From "Across the Nightingale Floor", book one of Tales of the Otori, by Lian Hearn:
Towards evening, the rain began to fall again, and it became a little cooler. Kenji and Shigeru were engrossed in a game of Go, Kenji being the black player. I must have fallen completely asleep, for I was awakened by a tap on the door, and heard one of the maids tell Kenji a messenger had come for him.

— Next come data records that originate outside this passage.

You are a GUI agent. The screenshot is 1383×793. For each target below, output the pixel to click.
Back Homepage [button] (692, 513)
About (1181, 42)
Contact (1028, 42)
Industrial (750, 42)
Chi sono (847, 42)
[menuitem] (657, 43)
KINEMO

He nodded, made his move, and got up to leave the room. Shigeru watched him go, then studied the board, as though absorbed only in the problems of the game. I stood, too, and looked at the layout of the pieces. I had watched the two of them play many times, and always Shigeru proved the stronger player, but this time I could tell the white pieces were under threat.
....
They continued to play Go until late into the night. I could not bear to watch the slow annihilation of the white player, but I could not sleep, either, my mind full of what lay ahead of me, and plagued, too, by suspicions of Kenji.
This quote from book two, "Grass for his pillow" has nothing to do with Go, but I thought those with wooden go bowls might appreciate the description...
When he returned, he was carrying a small paulownia-wood chest, which he set down carefully on the floor. He left the room and returned three more times, each time bringing a chest or box. Each was of a different wood, zelkova, cypress, cherry, polished so that the color and grain spoke of the long life of each tree, the slope it had grown on, the seasons of hot and cold, rain and wind, that it had endured.